Neville Goddard Lectures: Believe It In (1966)
04 Apr Neville Goddard Lectures: Believe It In (1966)
1/07/66
Tonight’s subject or title is really “Believe It In.” But the paper didn’t believe that I meant that and so they rearranged it, without my permission, and called it “Believe In It.” So when they sent the proofs back, it was so late I had no time to correct it because they had gone to press. Well, they did no more than our scholars do to the Bible. We have a passage in the Bible that “woman is saved by the bearing of children (1Tim.2:15RSV). They give you a footnote that the real passage reads “woman is saved by the birth of the child.” It’s all the difference in the world. And through the Bible you’ll find when it does not make sense, our scholars give it sense…and it isn’t so at all. In the Book of Jeremiah, we’re told that man draws himself out of himself, and he begins the drawing when he reaches the hips. He actually comes out of himself, and then he uses his hands to draw the remaining portion. Well, the scholars could not believe that and so they say “Why do I see every man with his hands on his hips just like a woman in labor? (30:6)”

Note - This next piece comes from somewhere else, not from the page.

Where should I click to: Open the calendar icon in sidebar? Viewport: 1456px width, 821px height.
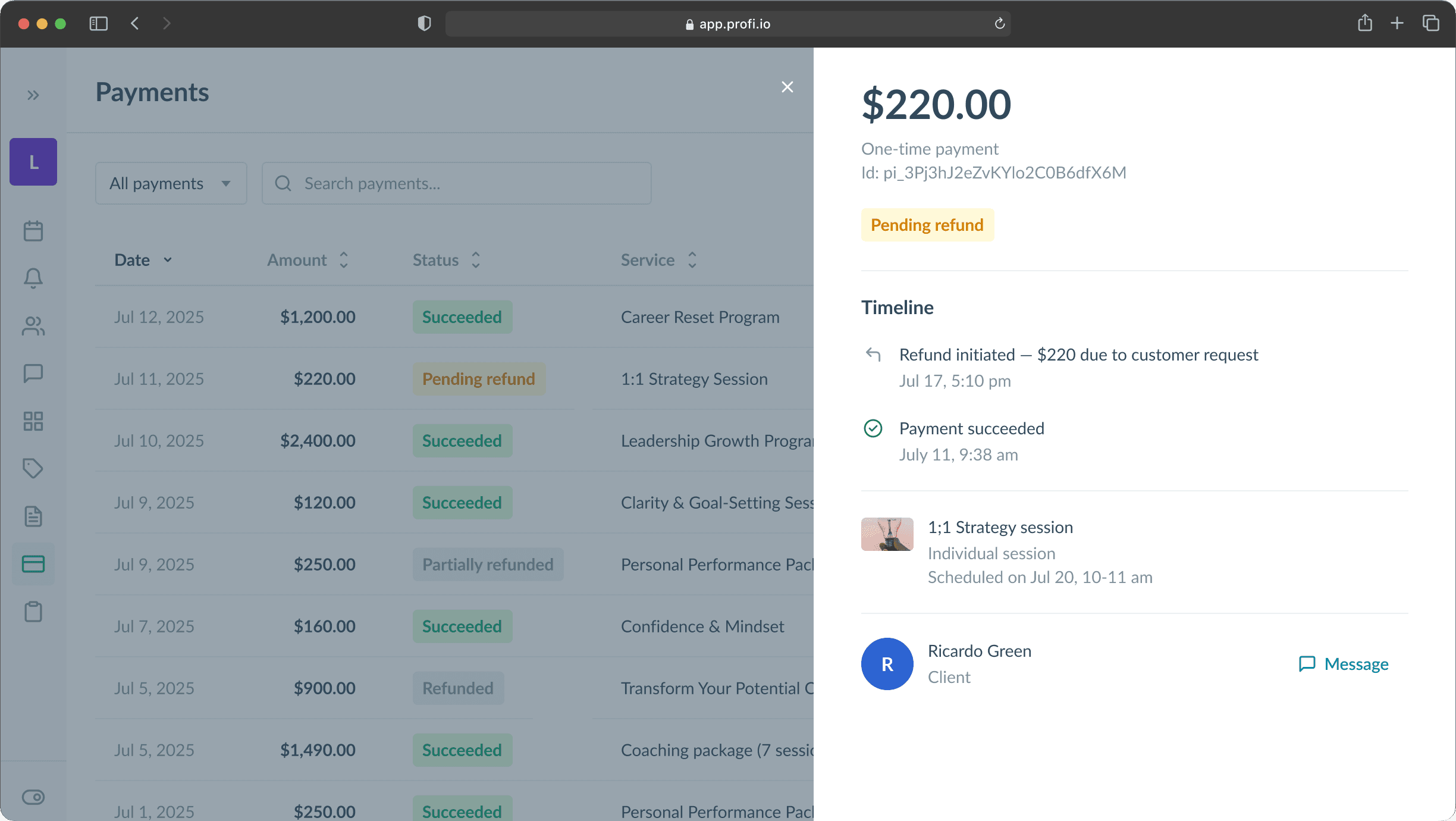coord(33,231)
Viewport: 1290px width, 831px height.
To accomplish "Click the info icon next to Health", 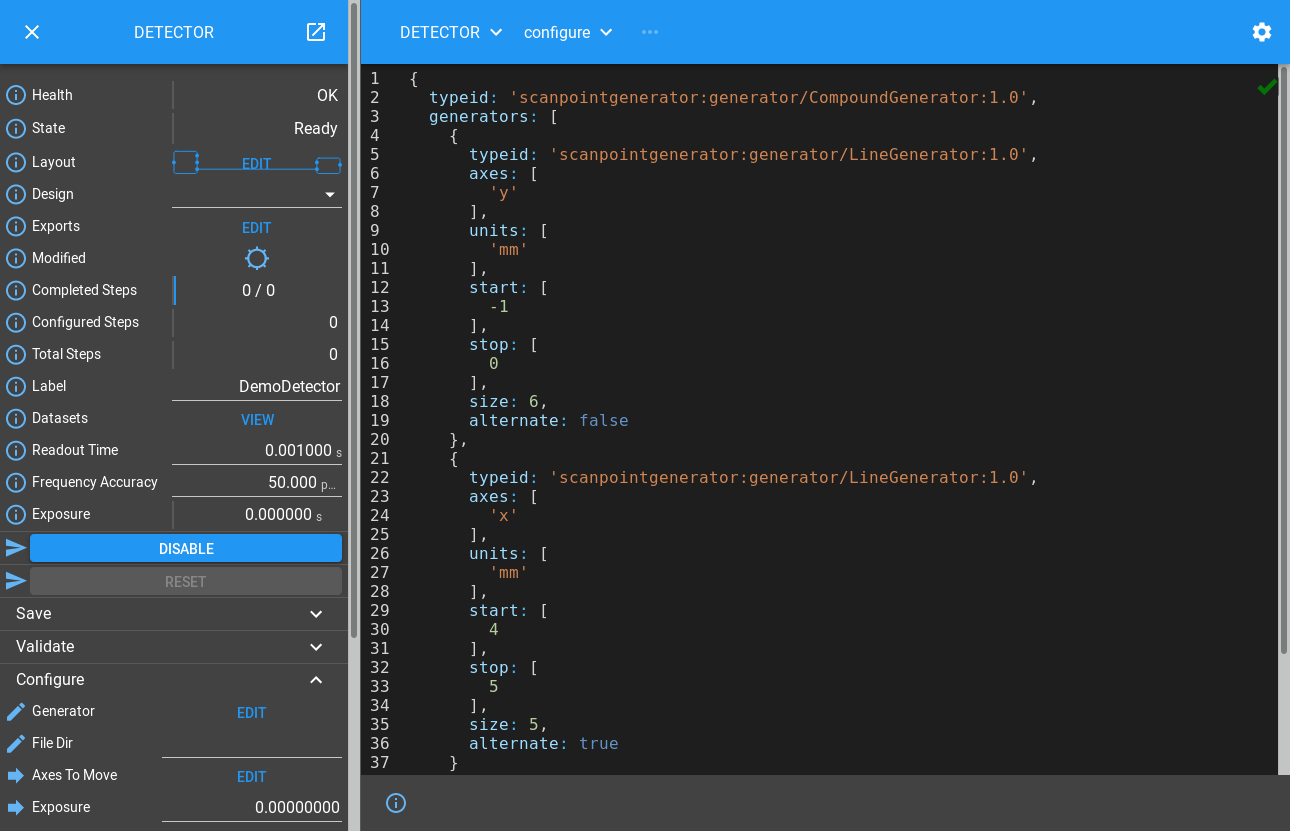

So I did not intend the title they gave me. The title is “Believe It In.” The late Robert Frost, oh, maybe two or three years before he died, some reporter from Life magazine interviewed him, and he said—and it startled the readers of Life—that “our Founding Fathers did not believe in the future, they believed it in; we are always believing ahead of our evidence.” He said, “What evidence had I that I could write a poem? I just believed it.” He said, “The most creative thing in us is to believe a thing in.” The Bible teaches that “all things are possible to him who believes” (Mk 9:23)—not a few, not if the wise men say that it is possible, if you can believe, all things are possible to him who believes. If this is true, you and I should devote all of our lives, really, to the mastery of the art of believing.
How to believe when reason denies it, my senses deny it, everything denies it? Yet I am haunted with the statement of scripture, “All things are possible to him who believes.” So how do I do it? Fawcett said—using the word Imagination, but really you can take the word belief in the same way—he said “The secret of imagining is the greatest of all problems to the solution of which the mystic aspires, for supreme power, supreme wisdom and supreme delight lie in the far off solution of this mystery.” Well, if that is true, I should devote all of my energies to the mastery of this art of believing and the art of imagining. For Imagination and believing are the stuff out of which we fashion our worlds…every one of us. There isn’t a thing in this world that comes suddenly upon us that really did not have its cause in some invisible imaginal state where we believed it. We forgot it, yes, went about our business, things are active, and suddenly it confronts us, and we don’t really recognize our own harvest. But everything comes by reason of the law, and we plant it by believing. We were told the story and we believed it. Others rejected it; we believed it.